[[ SOURCE RECORDS, beginning ]]

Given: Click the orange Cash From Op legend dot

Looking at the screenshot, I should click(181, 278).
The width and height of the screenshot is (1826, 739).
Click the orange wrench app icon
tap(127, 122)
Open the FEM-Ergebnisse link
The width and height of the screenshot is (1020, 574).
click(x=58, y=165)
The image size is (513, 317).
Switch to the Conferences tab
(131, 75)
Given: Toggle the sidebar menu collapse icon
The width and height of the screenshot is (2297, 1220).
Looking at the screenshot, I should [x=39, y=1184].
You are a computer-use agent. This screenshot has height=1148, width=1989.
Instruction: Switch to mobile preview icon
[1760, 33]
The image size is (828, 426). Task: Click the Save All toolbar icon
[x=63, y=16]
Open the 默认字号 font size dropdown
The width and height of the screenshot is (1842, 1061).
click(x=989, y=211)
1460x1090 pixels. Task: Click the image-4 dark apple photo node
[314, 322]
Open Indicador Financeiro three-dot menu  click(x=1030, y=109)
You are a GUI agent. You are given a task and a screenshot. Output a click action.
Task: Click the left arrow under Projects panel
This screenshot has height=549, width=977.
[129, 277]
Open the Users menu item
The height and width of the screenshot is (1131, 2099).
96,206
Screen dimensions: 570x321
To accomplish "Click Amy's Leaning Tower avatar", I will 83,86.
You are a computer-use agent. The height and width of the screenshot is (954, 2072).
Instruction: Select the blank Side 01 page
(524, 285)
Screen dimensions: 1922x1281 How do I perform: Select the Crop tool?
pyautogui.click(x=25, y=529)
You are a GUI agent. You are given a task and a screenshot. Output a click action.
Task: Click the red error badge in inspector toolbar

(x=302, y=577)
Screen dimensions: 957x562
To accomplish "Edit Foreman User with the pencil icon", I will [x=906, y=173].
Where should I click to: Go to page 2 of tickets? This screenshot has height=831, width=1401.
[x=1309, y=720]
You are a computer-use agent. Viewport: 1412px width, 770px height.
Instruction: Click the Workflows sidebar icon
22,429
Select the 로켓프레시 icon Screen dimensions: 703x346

[[ SOURCE RECORDS, end ]]

• _PROMPT_: Write out the complete listing above, exactly as it reads.

• _SOLUTION TO THIS PROBLEM_:
Given: Click the orange Cash From Op legend dot

Looking at the screenshot, I should click(181, 278).
The width and height of the screenshot is (1826, 739).
Click the orange wrench app icon
tap(127, 122)
Open the FEM-Ergebnisse link
The width and height of the screenshot is (1020, 574).
click(x=58, y=165)
The image size is (513, 317).
Switch to the Conferences tab
(131, 75)
Given: Toggle the sidebar menu collapse icon
The width and height of the screenshot is (2297, 1220).
Looking at the screenshot, I should [x=39, y=1184].
You are a computer-use agent. This screenshot has height=1148, width=1989.
Instruction: Switch to mobile preview icon
[1760, 33]
The image size is (828, 426). Task: Click the Save All toolbar icon
[x=63, y=16]
Open the 默认字号 font size dropdown
The width and height of the screenshot is (1842, 1061).
click(x=989, y=211)
1460x1090 pixels. Task: Click the image-4 dark apple photo node
[314, 322]
Open Indicador Financeiro three-dot menu  click(x=1030, y=109)
You are a GUI agent. You are given a task and a screenshot. Output a click action.
Task: Click the left arrow under Projects panel
This screenshot has height=549, width=977.
[129, 277]
Open the Users menu item
The height and width of the screenshot is (1131, 2099).
96,206
Screen dimensions: 570x321
To accomplish "Click Amy's Leaning Tower avatar", I will 83,86.
You are a computer-use agent. The height and width of the screenshot is (954, 2072).
Instruction: Select the blank Side 01 page
(524, 285)
Screen dimensions: 1922x1281 How do I perform: Select the Crop tool?
pyautogui.click(x=25, y=529)
You are a GUI agent. You are given a task and a screenshot. Output a click action.
Task: Click the red error badge in inspector toolbar

(x=302, y=577)
Screen dimensions: 957x562
To accomplish "Edit Foreman User with the pencil icon", I will [x=906, y=173].
Where should I click to: Go to page 2 of tickets? This screenshot has height=831, width=1401.
[x=1309, y=720]
You are a computer-use agent. Viewport: 1412px width, 770px height.
Instruction: Click the Workflows sidebar icon
22,429
Select the 로켓프레시 icon Screen dimensions: 703x346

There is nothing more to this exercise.